Initial reaction: This book had so many gems for commentary, that I was surprised by how much I enjoyed it. It really comes across as helpful writing advice for writers of many expertise levels, and it’s worth going through it. More to come when I write the full review (eventually – ended up finishing this in a library sitting).
Reading this was a bit of a surprise for me, because I didn’t expect it to be as funny in terms of the narrative voice that Peter Selgin gives for writing advice. I don’t always agree with his commentary, but he provides a lot of food for thought and advice on the writing craft, especially with consideration to problems that a writer may have with drafting a novel.

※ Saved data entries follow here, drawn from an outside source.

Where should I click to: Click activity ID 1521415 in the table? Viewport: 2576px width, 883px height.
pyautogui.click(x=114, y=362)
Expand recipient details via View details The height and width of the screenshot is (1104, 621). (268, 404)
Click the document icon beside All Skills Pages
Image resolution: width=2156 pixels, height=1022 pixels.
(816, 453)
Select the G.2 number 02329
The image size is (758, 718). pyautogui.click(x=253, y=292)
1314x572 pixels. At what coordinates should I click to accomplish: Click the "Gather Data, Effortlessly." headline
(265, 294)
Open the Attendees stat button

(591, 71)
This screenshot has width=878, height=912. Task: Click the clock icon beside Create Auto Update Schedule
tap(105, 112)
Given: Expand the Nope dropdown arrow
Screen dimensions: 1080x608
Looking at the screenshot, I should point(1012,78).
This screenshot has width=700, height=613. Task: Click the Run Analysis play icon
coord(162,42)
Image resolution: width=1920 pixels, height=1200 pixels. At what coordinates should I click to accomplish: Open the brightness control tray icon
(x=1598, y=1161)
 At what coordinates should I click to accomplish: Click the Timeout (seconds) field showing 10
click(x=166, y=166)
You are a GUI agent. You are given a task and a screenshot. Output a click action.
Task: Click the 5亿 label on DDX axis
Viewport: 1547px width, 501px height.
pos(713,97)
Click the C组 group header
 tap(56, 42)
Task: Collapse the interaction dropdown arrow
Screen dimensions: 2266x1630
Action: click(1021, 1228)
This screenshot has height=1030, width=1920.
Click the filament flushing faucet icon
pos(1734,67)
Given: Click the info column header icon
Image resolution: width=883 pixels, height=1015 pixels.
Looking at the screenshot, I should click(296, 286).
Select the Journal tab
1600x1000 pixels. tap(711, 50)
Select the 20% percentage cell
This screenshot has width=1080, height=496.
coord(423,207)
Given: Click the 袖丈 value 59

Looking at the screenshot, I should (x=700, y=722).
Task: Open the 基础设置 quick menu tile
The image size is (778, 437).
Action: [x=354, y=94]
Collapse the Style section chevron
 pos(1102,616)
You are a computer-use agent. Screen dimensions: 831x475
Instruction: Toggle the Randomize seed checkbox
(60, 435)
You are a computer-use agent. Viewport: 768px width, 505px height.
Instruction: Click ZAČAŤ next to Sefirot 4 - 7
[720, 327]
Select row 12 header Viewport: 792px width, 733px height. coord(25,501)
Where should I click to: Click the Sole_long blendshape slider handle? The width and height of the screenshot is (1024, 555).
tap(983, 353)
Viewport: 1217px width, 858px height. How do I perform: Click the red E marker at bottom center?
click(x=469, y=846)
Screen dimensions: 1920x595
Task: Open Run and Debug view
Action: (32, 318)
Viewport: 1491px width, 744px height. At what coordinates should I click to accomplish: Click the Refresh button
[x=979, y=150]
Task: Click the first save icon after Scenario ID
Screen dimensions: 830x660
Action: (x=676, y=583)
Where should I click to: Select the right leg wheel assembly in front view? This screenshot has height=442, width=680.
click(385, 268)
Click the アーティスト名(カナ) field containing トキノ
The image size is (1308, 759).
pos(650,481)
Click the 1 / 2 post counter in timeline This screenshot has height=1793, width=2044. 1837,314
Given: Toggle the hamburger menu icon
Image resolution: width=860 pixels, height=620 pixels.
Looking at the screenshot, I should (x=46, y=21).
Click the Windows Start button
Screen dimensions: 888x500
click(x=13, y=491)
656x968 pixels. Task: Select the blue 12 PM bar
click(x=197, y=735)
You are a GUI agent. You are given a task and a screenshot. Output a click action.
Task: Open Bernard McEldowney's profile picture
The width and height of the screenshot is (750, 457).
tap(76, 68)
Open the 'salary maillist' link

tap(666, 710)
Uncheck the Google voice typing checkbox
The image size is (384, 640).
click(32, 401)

There are literally 179 focal points given in this guide (so it’s true to its name). It’s divided into a number of sections, which range from substance to style to structure and the far measure between, paying attention to some of his experiences as a writer and giving feedback about his students’ works.
I kind of want to fistbump Selgin on what he mentions about melodrama (which is something I think a lot of writers, especially those writing in YA and NA, could learn from – because it’s definitely an issue I see a lot of the time.)
The collection is well organized and quite a bit of the points made in each section tend to follow up with each other – so one will run concurrently with another in a given section and choose to expound. It’s definitely one I would recommend as a supplement text for writing, though there may be times when the writer may find his/her experience and rationale may differ from Selgin. It’s still a worthwhile narrative for its food for thought, advice, and eye to the writing craft and building a novel.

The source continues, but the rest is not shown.